This February, the annual Presidential Lecture series will mark 175 years of the University of Iowa with presentations on the achievements of three of Iowa's most notable programs.
In advance of the lectures, Iowa Magazine asked the faculty speakers to share how Iowa's strong historic contributions in their respective fields will help shape the future. Here's how they responded.
Craig Kletzing, Donald A. and Marie B. Gurnett Chair and professor of physics and astronomy
The University of Iowa Department of Physics and Astronomy has a long history in providing spaceflight instruments to NASA missions. This extends all the way back to the beginning of space measurements on Explorer 1. The tradition continues with a wide range of missions both in space plasma and astronomy. The hire of a number of young, outstanding faculty over the past few years has ensured a bright future for the UI's leading role in U.S. space science research.
Christopher Merrill, director of the International Writing Program and professor of English
The University of Iowa's 175th anniversary coincides with the 100th anniversary of a revolutionary change in higher education, which was set in motion by Graduate College Dean Carl Seashore's decision in 1922 to accept creative work as a thesis for an advanced degree. Two early recipients of this new degree, Paul Engle (32MA) and Wallace Stegner (32MA, 35PhD), not only succeeded as writers but directed or founded the most consequential writing programs in this country—the Iowa Writers' Workshop, the International Writing Program, and Stanford University's Stegner Fellowships.
These programs inspired the migration of writers into academia, here and abroad, and now there are more than 350 graduate creative writing programs in this country, which offer students a variety of ways to serve apprenticeships in the art and craft of writing poetry, fiction, nonfiction, and plays. The UI came to be known as the Writing University, and in 2008 Iowa City was designated the first UNESCO City of Literature in North America.
The study of creativity is central to discussions of craft; hence in workshops and seminars, readings and panel discussions, writers explore the deeper promptings of the spirit, determined to make sense of their experience, researched, remembered, or imagined. "The creative process is the process of change, of development, of evolution, in the organization of subjective life," wrote the poet and scholar Brewster Ghiselin, who visited the UI long ago to see how writers practice what he called "the life of discovery." No telling where it may lead.
Patricia Winokur (88R, 91F), executive dean of the Roy J. and Lucille A. Carver College of Medicine, physician and professor of internal medicine-infectious diseases, and leader of Iowa's COVID-19 vaccine clinical trials
University of Iowa Health Care boasts a rich history, dating back to the first medical school class on campus in 1870.
The original Medical Department was open to men and women, making Iowa one of the first coeducational medical schools in the nation—and ostensibly the first such college west of the Mississippi River. Eight of the 37 students in the first class were women; today, women represent half of the Carver College of Medicine's class of MD students.
The completion of a new University Hospital in 1928— following the construction several years earlier of a state psychiatric hospital, children's hospital, nurses' dormitory, and medical laboratories building—firmly established the medical campus west of the Iowa River, bringing more patients and more clinical teaching opportunities.
Medical breakthroughs and programs of national distinction would follow. Iowa was home to one of the nation's first blood banks in 1939. Buffered aspirin was developed at the university in 1944. One of the world's first institutes devoted to agricultural health and safety was established at Iowa in 1955. In the 1960s, UI medical faculty ushered in the modern era of bariatric surgery. The Cardiovascular Research Center, established in 1974, yielded important findings related to cardiovascular regulation, hypertension, and vascular biology.

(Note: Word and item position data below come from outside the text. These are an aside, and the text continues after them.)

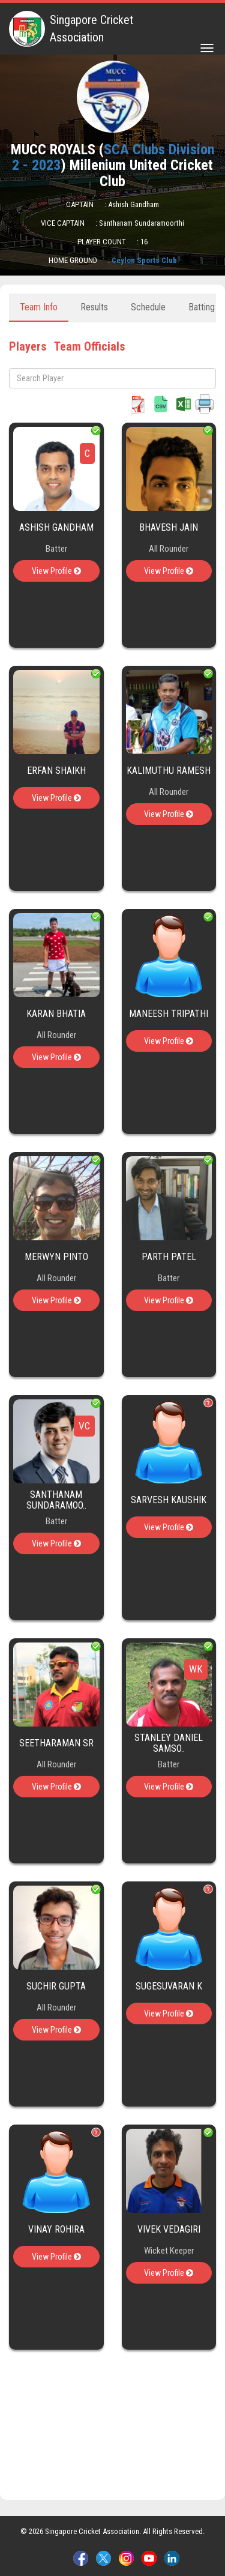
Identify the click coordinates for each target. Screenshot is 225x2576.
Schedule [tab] (148, 307)
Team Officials (89, 346)
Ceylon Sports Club (144, 260)
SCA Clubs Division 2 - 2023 (113, 157)
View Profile (56, 571)
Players (27, 346)
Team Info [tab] (39, 307)
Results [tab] (94, 307)
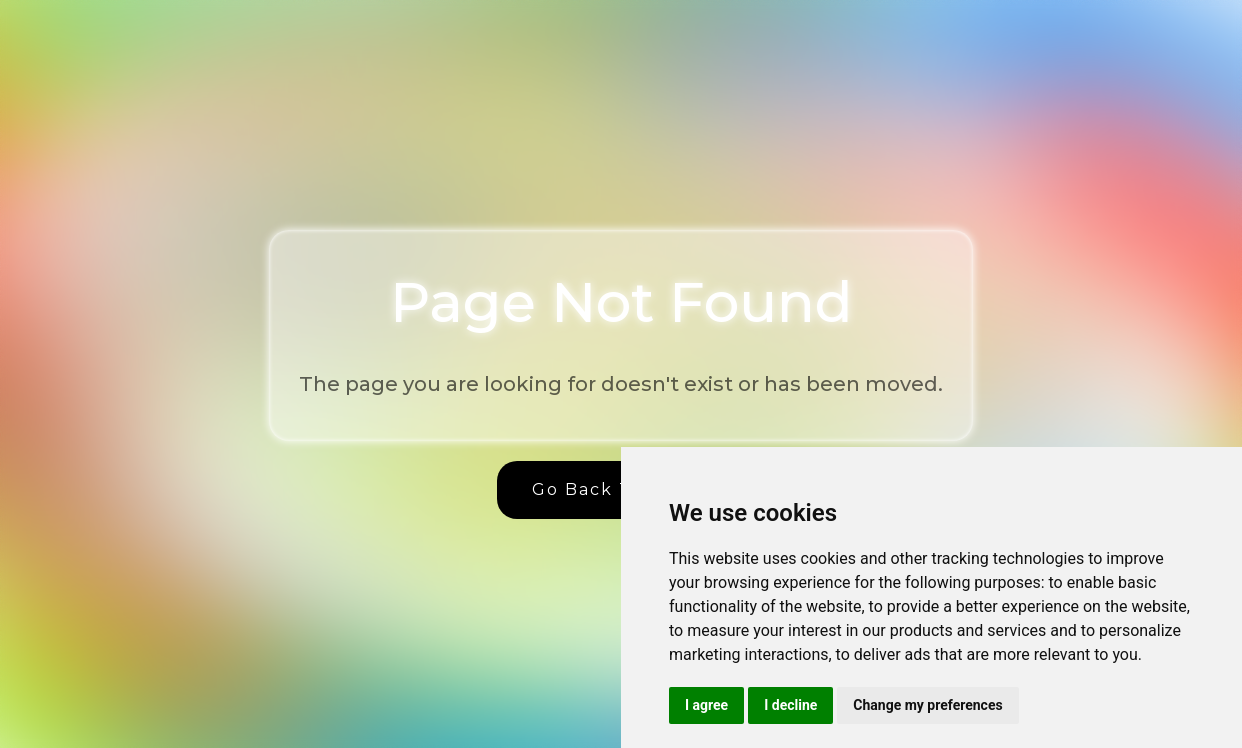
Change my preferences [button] (927, 705)
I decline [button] (790, 705)
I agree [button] (706, 705)
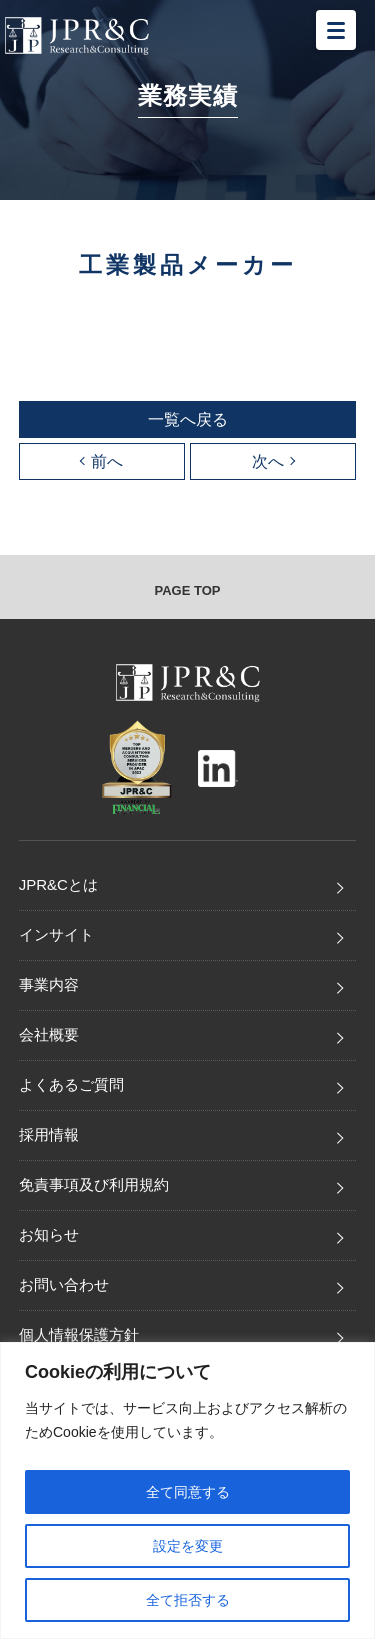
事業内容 (49, 984)
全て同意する (188, 1492)
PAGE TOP (188, 590)
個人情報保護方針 (79, 1334)
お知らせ (49, 1234)
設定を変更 (188, 1546)
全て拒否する (188, 1600)
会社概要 (49, 1034)
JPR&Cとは (58, 884)
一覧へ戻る (188, 419)
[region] (187, 1490)
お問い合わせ (64, 1284)
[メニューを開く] (336, 30)
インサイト (56, 934)
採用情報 (49, 1134)
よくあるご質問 (71, 1084)
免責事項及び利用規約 (94, 1184)
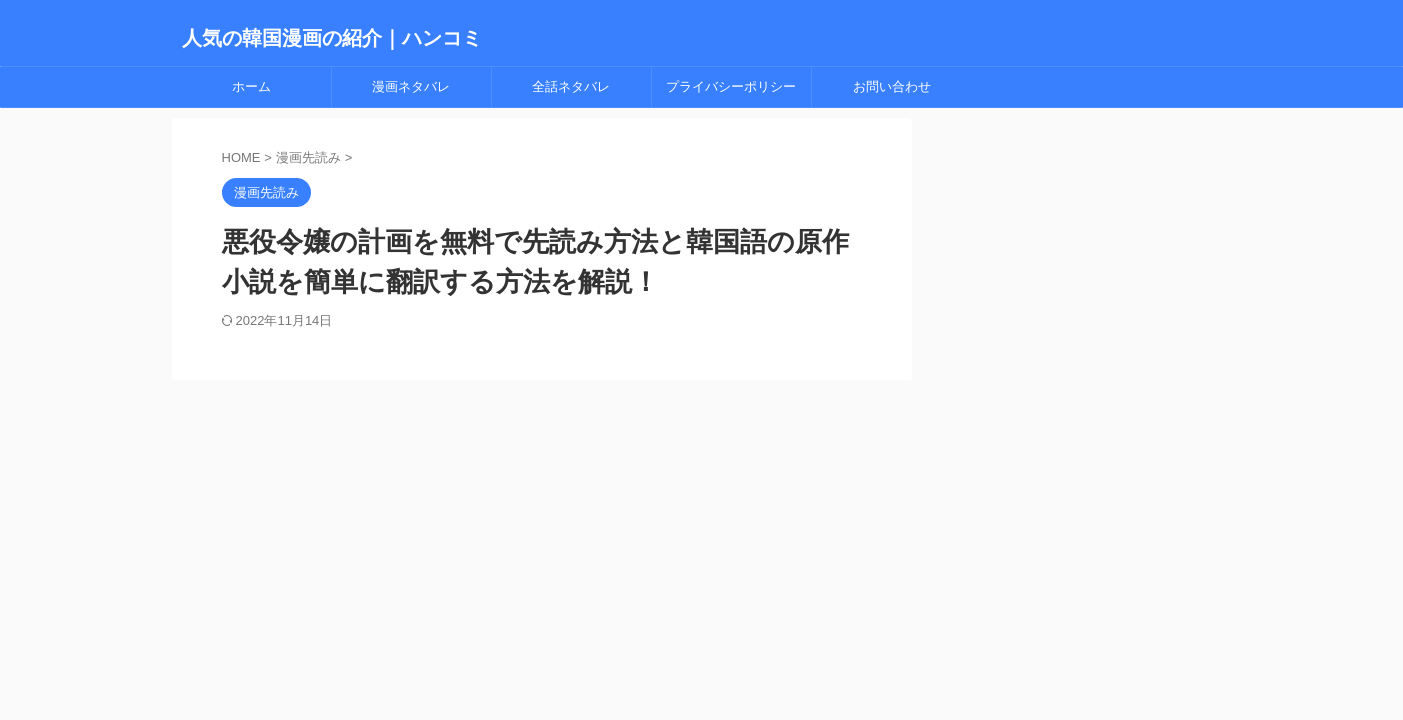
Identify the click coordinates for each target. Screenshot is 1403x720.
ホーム (251, 86)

Research and clinical advances—in blinding eye diseases, cystic fibrosis, genetics, orthopedics, otolaryngology, and psychiatry, among others—helped strengthen Iowa's reputation as a center of innovation and collaboration. More recently, the multidisciplinary Iowa Neuroscience Institute and Pappajohn Biomedical Institute at Iowa have made medical research and discovery a university-wide effort.
And when the coronavirus pandemic emerged in 2020, UI Health Care experts quickly launched COVID-19 testing and treatment services and helped broaden understanding of the novel coronavirus among the scientific community and the general public. To have physician Stanley Perlman—a world-renowned authority on the biology and immunology of coronaviruses— guiding the country on what we should expect from different vaccines and therapeutics is remarkable. In addition, our clinical researchers helped generate data for antivirals, monoclonal antibodies, and various COVID-19 vaccines that led to the FDA approval of these products in record time. Our campus and state should be proud of all the innovations, flexibility, and hard work exhibited by our faculty, staff, and students during the pandemic.
Today, research is a hallmark of UI Health Care, garnering over $283 million in external funding in fiscal year 2021. And through collaborations with providers and health systems across the state, clinical education remains central to teaching and training resident and fellow physicians as well as students in MD and other Carver College of Medicine degree programs. Combined with comprehensive and nationally ranked adult and pediatric patient care services on campus and across the state, UI Health Care is poised to continue serving Iowans—and the world—well into the future.